Os Fundos de Investimentos em Cadeias Agroindustriais, conhecidos como Fiagros, tiveram um bom desempenho no começo de 2025, com alguns rendendo mais de 50%. O IAGR11 se destacou, alcançando 52,77% de retorno entre janeiro e abril. Outros fundos, como o CPTR11 e o XPCA11, também tiveram bons resultados, com 37,14% e 28,89%, respectivamente. Essa recuperação se deve ao aumento dos preços no setor agroindustrial e à estabilidade nas taxas de juros. No entanto, especialistas alertam que esses fundos ainda são vulneráveis a mudanças nas taxas de juros e a choques no mercado.
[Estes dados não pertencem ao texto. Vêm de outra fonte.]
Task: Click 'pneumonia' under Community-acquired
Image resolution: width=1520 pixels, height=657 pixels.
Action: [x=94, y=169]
Eles destacam que a baixa liquidez e a forte ligação com as commodities agrícolas aumentam os riscos. Portanto, é recomendado ter cautela antes de investir em Fiagros, pois o setor enfrenta incertezas.
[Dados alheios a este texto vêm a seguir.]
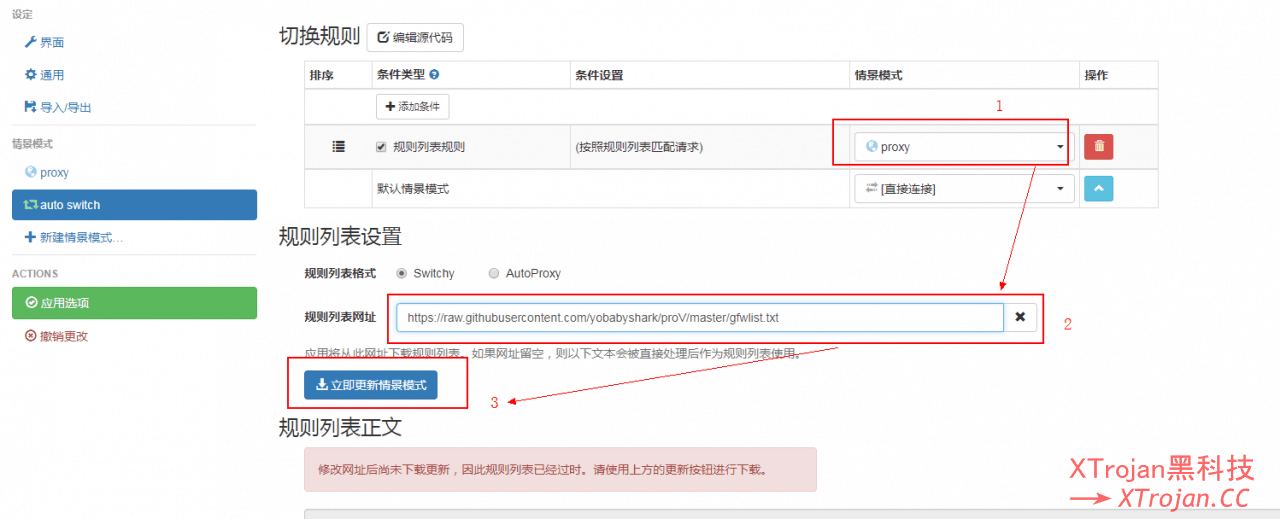Clear the rule list URL with X icon
This screenshot has width=1280, height=519.
[x=1020, y=317]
Os Fundos de Investimentos em Cadeias Agroindustriais (Fiagros) tiveram um desempenho notável no início de 2025, com alguns apresentando rendimentos superiores a 50%. Um levantamento da Quantum Finance, que analisou 42 fundos listados na B3, revelou que o SFI Investimentos do Agronegócio (IAGR11) lidera com um retorno de 52,77% entre 2 de janeiro e 16 de abril. O Capitânia Agro Strategies (CPTR11) e o XP Crédito Agrícola (XPCA11) seguem com 37,14% e 28,89%, respectivamente.
A recuperação dos preços no setor agroindustrial e a estabilidade da curva de juros foram fatores que contribuíram para esses resultados. Gianluca Di Matina, especialista da Hike Capital, observa que muitos fundos do top 10 estavam com suas cotas descontadas após perdas significativas nos trimestres anteriores. Ele destaca que a liquidação antecipada da carteira de CRAs (Certificados de Recebíveis do Agronegócio) do IAGR11 gerou um ganho extraordinário, mas alerta que isso não deve ser visto como um desempenho sustentável.
Vulnerabilidades dos Fiagros
Apesar dos resultados positivos, Di Matina adverte que os Fiagros continuam vulneráveis a oscilações de juros e choques de mercado. Ele menciona que a classe de ativos é sensível a fatores como a política tarifária e as ameaças protecionistas, especialmente sob a influência de Donald Trump. A baixa liquidez e a forte correlação com commodities agrícolas também aumentam os riscos.
O especialista conclui que, neste momento, não é um bom momento para alocar recursos em Fiagros, dado o risco sistêmico do setor e a dependência de fatores difíceis de prever. A análise atual sugere cautela para investidores interessados nesse tipo de fundo.